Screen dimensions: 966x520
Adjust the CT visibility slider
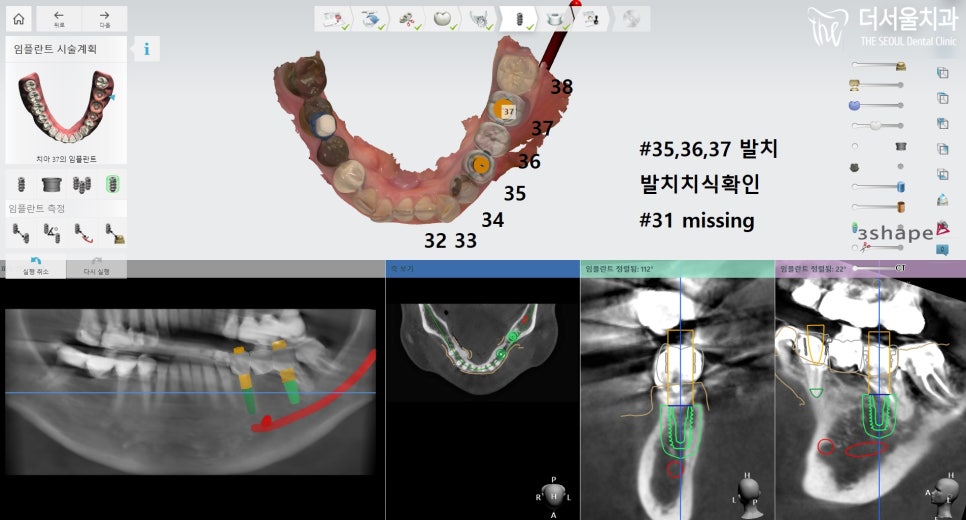(857, 269)
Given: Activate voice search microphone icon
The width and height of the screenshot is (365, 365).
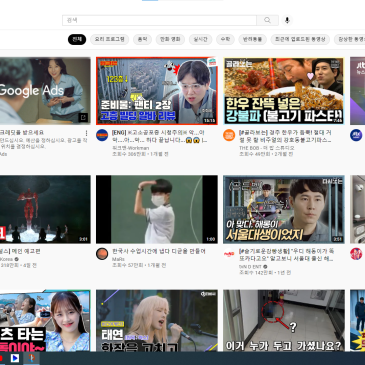Looking at the screenshot, I should [x=287, y=20].
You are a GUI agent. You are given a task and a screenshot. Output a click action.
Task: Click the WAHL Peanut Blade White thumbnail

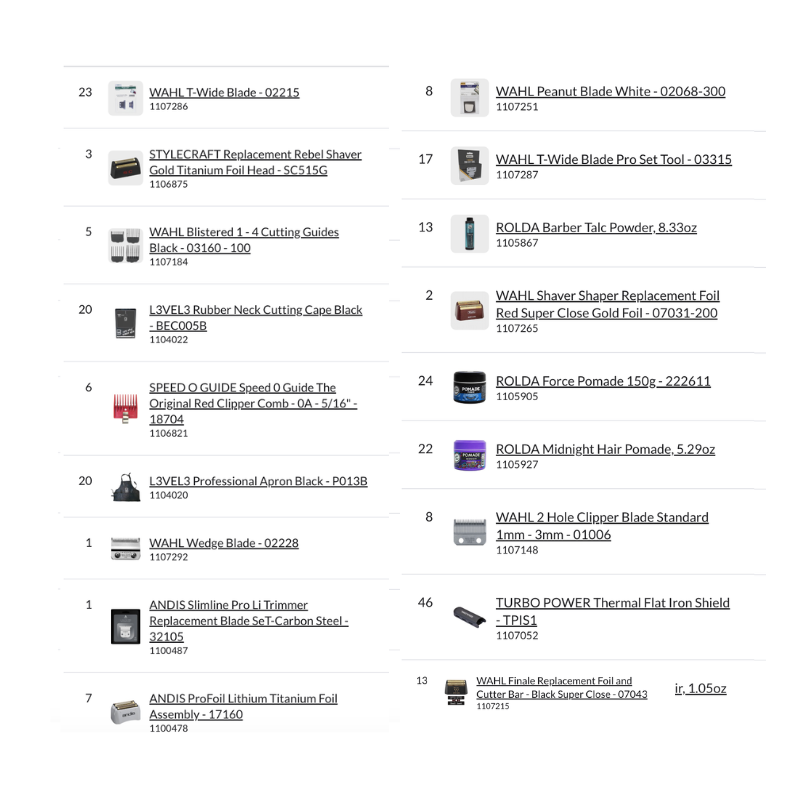pos(469,98)
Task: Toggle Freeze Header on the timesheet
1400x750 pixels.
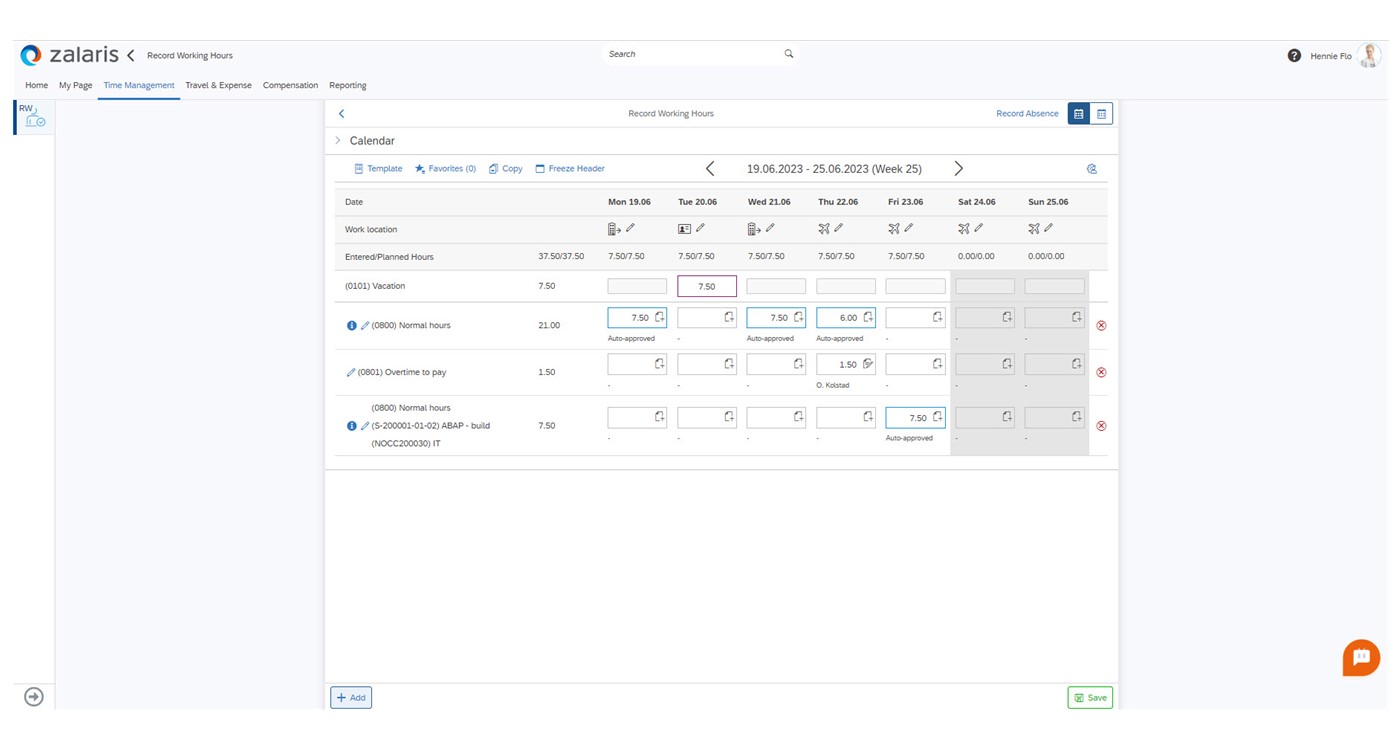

- [WORK INSTRUCTION]
Print all the lines above again exactly, without any pictures.

- [OUTPUT OF THE TASK]
Screen dimensions: 966x520
Adjust the CT visibility slider
(857, 269)
Given: Activate voice search microphone icon
The width and height of the screenshot is (365, 365).
Looking at the screenshot, I should [x=287, y=20].
You are a GUI agent. You are given a task and a screenshot. Output a click action.
Task: Click the WAHL Peanut Blade White thumbnail

pos(469,98)
Task: Toggle Freeze Header on the timesheet
1400x750 pixels.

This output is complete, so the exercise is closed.